The pool was built in 1928, the same year the neighbouring stadium was acquired by the newly formed BVG (Berliner Verkehrs Aktiengesellschaft, now the Berliner Verkehrsbetriebe), the public company responsible for running Berlin’s transport network, and renamed the BVG-Stadion.
Initially a recreational pool for BVG employees but also used as a training pool for the 1932 and 1936 Olympics, the Freibad went into hibernation after the Second World War to be reawakened again in the 1970s as a Sommervolksbad for the people of the DDR.
In 1969, the BVG in East Berlin became the BVB (Kombinat Berliner Verkehrsbetriebe) and the stadium and pool were then known as the BVB-Stadion and BVB Freibad.
The pool has been closed since the late 1980s and like the Wernerbad in Kaulsdorf is slowly being reclaimed by nature.
Whilst researching the BVG Freibad before my visit in May 2013 I found the above photo of the Neptunfest at the pool in 1985 so, as I emerged from the trees having crawled through a gap in the fence* the sound of people laughing and splashing in the water was ringing in my ears.
*This was unnecessary it seems as the posts I’ve read from those who have been since suggest walking in through the stadium entrance.
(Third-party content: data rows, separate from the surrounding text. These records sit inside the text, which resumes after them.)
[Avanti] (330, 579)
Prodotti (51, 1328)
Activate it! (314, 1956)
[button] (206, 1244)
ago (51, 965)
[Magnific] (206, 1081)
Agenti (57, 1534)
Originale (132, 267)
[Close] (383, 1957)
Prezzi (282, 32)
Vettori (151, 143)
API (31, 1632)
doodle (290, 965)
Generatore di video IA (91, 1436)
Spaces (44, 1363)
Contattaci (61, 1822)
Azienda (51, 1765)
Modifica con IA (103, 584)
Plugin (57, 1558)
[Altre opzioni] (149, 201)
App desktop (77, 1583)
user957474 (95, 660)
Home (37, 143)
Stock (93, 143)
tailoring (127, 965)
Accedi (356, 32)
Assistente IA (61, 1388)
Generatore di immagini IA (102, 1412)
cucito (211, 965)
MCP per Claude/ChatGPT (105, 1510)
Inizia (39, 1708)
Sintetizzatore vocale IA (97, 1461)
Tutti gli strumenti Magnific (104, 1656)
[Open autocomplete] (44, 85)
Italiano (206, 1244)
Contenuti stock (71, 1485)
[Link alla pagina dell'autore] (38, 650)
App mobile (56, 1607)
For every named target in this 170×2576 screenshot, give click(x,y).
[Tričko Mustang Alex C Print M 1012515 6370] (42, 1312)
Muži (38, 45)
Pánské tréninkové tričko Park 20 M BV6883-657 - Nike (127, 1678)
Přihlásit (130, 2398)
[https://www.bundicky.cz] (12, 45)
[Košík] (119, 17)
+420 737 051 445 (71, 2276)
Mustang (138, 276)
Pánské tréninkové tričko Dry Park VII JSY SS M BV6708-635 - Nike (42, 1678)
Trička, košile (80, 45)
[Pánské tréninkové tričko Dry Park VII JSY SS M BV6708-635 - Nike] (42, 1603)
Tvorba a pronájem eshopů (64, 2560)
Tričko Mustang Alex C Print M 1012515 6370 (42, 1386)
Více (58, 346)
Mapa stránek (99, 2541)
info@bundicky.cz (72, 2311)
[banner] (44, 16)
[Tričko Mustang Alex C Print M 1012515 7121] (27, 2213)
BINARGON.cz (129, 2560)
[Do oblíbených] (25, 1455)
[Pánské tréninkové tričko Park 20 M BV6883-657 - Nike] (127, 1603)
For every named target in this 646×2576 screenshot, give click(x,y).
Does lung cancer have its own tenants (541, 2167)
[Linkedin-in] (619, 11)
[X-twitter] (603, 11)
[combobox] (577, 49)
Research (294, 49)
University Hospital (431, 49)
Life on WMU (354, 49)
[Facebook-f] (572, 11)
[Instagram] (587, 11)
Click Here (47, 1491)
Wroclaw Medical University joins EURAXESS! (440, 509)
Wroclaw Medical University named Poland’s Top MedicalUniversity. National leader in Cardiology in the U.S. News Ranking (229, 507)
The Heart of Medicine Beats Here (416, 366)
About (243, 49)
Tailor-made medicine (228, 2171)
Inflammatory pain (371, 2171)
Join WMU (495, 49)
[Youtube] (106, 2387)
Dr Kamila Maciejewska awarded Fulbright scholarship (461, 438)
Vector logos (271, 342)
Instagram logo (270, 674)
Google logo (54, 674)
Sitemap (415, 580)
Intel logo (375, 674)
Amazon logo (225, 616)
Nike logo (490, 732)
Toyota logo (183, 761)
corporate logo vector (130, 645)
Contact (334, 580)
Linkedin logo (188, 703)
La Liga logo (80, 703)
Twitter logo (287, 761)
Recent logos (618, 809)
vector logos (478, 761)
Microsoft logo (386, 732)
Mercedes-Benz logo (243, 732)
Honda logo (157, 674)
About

Nobody would want to swim here now though – trees grow in the brown water of the main pool, the wading pool is bone dry.
The changing rooms were locked up tight, the clock on the roof suggested they’d been closed since noon. Unfortunately, for the purposes of my research no date was given.
I ignored the signs warning me that walking past / through the foot bath in shoes is not allowed – better to break the rules than walk barefoot through the weeds and crumbling concrete.
The steps to the diving tower have been removed, presumably to make sure nobody jumps in sideways now that there are no lifeguards to enforce the rule painted on it. Jumping from it would be crazy now, whichever way you did it. If the tree roots didn’t grab a foot and keep you under you could end up with E.coli.
There isn’t that much to see but the BVG Freibad on Siegfriedstrasse has a certain charm so Berlin urbex enthusiasts should get to Lichtenberg and check out this abandoned swimming pool while you can still see the water for the trees.
let’s hope it can have a great return like the famous one in France – Piscine Molitor – http://www.bbc.com/news/magazine-27467722
That pool look spectacular Romina – I would have loved to have been in it as it was with all the graffiti inside it. It would be great if the Freibad could be put to new use, though I suspect that it would cost too much now to renovate it. If it does get a new life, let’s hope it doesn’t cost €150 to use it though.